_Texte du document_:
.....
Bourses et prêts d’études doivent tenir compte de l’ascenseur social

Personne n’accepterait que le montant des impôts à payer dépende du revenu de ses parents. Notre système de financement des études relève pourtant de cette logique.
Un jeune qui obtient une aide pour financer sa formation la reçoit en partie sous forme de bourse et en partie sous forme de prêt qu’il doit rembourser. Il est pour le moins curieux, voire injuste, que la répartition entre prêts et bourses dépende du revenu des parents du demandeur. Bien que les moyens familiaux permettent d’évaluer le droit à une aide, c’est au futur ex-étudiant que reviendra la charge de rembourser. Si les parents n’ont pas aujourd’hui les moyens de financer les études de leur enfant, rien ne permet d’affirmer qu’ils l’auront davantage dans cinq ans. La situation familiale avant les études ne préjuge heureusement pas de l’avenir économique d’un étudiant. Un jeune issu d’un milieu très défavorisé deviendra un avocat fortuné grâce à l’aide publique, alors qu’un autre, peut-être dans une situation meilleure au départ, se trouvera dans une situation financière beaucoup plus difficile. Or, le second remboursera davantage que le premier, puisque issu d’un milieu plus favorable.
Ce qui manque dans notre système de financement des études, c’est la prise en compte du rôle d’ascenseur social que jouent les filières de formation. Pour définir la part d’aide à rembourser, le système devrait tenir compte du revenu des bénéficiaires après leur formation.
Les sportifs de haut niveau l’ont compris: après des années passées dans un centre de formation qui leur permet de développer leurs talents, nombreux sont les champions qui rendent la monnaie de leur pièce en aidant ces centres afin que les nouveaux talents puissent en bénéficier. De la même manière, il semble logique que celui qui a pu voir son niveau de vie s’améliorer considérablement grâce à la collectivité participe à son tour à offrir aux jeunes dans le besoin les moyens financiers de suivre des études. Un tel changement de paradigme permet aussi, sans dépenser plus d’argent public, de démocratiser un peu plus les études année après année.
La répartition entre bourses et prêts a échauffé les esprits au Grand Conseil lors des débats de novembre entre les tenants de l’orthodoxie financière et les partisans du tout solidaire. Cette proposition médiane fait l’objet d’une motion qui réconciliera peut-être tout le monde : plus de bourses à ceux qui en ont réellement besoin, plus de remboursements de la part de ceux qui en ont les moyens.
.....
_Objectif a_:
Selon l'article sur les bourses et prêts d'études, de quoi dépend aujourd'hui la répartition entre prêts et bourses ?

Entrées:
.....
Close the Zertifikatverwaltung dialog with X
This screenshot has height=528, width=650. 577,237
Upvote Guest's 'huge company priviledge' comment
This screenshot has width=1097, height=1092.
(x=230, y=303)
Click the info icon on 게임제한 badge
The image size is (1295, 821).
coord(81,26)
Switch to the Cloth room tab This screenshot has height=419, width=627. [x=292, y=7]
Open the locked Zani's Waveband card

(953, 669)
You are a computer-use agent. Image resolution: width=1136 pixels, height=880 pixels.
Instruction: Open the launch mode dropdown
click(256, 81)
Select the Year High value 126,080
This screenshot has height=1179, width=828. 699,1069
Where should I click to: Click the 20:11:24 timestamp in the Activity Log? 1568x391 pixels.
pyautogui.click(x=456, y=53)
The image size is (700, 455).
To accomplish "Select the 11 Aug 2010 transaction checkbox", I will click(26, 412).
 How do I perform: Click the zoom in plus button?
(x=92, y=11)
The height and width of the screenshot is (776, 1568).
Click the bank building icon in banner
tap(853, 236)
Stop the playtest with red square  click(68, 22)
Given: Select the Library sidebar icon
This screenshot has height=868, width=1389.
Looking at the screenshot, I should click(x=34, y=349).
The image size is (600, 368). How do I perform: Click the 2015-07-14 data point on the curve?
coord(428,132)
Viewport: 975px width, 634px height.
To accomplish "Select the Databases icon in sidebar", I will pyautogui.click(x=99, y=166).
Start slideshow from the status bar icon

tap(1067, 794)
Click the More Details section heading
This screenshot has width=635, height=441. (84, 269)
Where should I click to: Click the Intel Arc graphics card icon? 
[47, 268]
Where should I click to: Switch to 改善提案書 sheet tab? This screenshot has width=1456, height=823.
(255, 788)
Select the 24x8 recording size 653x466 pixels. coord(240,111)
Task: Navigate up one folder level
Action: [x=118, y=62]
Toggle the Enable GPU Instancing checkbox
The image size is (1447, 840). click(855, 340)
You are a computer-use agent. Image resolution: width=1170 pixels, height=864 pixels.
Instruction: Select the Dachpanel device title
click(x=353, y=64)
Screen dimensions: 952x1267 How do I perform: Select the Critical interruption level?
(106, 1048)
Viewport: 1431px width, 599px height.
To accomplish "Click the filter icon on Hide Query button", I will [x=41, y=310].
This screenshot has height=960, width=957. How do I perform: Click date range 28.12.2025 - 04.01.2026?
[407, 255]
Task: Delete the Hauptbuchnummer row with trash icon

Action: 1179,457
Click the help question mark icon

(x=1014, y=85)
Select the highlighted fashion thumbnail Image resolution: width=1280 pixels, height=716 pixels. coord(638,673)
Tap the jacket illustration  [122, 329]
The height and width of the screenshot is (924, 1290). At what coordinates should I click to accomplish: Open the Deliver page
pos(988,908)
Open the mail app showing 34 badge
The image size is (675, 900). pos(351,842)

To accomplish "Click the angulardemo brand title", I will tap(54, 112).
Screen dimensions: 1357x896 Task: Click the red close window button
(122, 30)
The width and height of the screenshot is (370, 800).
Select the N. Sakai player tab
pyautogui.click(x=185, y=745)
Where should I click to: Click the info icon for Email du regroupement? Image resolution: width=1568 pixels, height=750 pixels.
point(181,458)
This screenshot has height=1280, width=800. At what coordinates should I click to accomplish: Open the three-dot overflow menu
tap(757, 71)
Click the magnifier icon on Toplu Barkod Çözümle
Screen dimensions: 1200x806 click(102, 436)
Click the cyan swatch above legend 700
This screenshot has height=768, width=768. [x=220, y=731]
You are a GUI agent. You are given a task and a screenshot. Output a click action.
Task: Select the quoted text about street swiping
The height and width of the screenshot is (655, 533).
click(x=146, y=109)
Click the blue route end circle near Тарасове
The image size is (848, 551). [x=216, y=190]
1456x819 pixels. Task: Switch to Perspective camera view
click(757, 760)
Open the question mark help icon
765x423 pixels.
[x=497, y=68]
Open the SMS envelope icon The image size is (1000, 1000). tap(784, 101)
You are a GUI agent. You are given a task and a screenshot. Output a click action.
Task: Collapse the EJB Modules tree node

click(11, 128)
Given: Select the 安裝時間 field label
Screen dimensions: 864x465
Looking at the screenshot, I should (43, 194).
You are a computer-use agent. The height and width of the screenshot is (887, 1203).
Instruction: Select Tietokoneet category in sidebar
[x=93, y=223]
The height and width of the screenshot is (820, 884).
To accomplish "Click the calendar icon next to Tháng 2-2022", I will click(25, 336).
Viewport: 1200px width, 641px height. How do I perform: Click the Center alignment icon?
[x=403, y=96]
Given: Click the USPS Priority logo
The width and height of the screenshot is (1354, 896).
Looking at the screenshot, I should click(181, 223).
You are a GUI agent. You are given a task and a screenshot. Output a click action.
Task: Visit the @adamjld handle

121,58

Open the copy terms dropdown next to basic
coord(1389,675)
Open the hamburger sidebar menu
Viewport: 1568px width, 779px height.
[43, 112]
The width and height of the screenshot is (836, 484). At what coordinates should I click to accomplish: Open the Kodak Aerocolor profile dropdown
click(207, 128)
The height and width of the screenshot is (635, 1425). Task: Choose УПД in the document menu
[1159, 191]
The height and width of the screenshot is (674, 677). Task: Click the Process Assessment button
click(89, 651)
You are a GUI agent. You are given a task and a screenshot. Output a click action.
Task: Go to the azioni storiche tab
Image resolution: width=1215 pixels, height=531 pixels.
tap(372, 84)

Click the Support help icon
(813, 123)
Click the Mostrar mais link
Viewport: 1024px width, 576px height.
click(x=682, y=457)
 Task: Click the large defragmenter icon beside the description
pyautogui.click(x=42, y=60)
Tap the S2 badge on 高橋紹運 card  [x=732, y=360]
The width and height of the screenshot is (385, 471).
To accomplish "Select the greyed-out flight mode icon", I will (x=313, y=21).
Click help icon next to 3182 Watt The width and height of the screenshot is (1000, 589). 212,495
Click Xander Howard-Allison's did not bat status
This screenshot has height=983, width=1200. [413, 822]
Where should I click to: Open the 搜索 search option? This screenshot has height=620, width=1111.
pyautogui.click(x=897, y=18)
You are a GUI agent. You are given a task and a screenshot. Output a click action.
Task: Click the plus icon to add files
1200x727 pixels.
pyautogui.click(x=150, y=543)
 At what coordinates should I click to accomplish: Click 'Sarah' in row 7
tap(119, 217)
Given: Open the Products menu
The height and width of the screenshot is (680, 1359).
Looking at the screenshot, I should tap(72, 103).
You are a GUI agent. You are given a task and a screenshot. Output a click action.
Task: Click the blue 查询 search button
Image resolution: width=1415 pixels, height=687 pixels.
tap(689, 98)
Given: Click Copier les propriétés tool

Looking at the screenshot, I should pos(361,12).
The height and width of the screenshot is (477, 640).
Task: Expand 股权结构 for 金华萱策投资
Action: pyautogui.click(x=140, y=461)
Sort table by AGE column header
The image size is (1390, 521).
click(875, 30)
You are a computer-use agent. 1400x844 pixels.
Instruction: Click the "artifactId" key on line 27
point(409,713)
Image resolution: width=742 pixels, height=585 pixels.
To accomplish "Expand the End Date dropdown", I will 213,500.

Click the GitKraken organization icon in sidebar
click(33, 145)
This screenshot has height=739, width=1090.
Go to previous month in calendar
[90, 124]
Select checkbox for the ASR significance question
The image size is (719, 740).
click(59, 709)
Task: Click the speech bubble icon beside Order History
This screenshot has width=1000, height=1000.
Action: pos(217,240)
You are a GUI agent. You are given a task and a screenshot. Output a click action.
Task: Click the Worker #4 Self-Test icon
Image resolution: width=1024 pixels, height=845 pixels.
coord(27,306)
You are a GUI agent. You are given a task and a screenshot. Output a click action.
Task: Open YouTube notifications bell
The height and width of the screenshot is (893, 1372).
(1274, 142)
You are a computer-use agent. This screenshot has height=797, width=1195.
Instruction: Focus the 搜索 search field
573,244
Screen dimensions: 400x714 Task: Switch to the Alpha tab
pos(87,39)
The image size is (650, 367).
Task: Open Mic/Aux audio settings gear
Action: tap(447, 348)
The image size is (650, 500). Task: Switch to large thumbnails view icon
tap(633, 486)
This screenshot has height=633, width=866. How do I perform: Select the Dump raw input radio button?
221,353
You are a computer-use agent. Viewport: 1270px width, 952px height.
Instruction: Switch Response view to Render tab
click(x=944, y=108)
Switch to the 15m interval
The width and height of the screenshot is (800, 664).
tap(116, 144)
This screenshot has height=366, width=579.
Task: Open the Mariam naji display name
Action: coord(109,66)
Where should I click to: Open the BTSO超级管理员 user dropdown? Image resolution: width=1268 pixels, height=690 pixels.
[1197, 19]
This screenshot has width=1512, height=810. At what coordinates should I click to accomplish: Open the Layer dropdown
.....
_Objectif b_:
Reproduisez à l'identique le passage des entrées qui va de la ligne contenant "Select the 24x8" jusqu'à la ligne contenant "will [x=41, y=310].", ces deux lignes comprises.

_Réponse rédigée a_:
Du revenu des parents du demandeur.

_Réponse rédigée b_:
Select the 24x8 recording size 653x466 pixels. coord(240,111)
Task: Navigate up one folder level
Action: [x=118, y=62]
Toggle the Enable GPU Instancing checkbox
The image size is (1447, 840). click(855, 340)
You are a computer-use agent. Image resolution: width=1170 pixels, height=864 pixels.
Instruction: Select the Dachpanel device title
click(x=353, y=64)
Screen dimensions: 952x1267 How do I perform: Select the Critical interruption level?
(106, 1048)
Viewport: 1431px width, 599px height.
To accomplish "Click the filter icon on Hide Query button", I will [x=41, y=310].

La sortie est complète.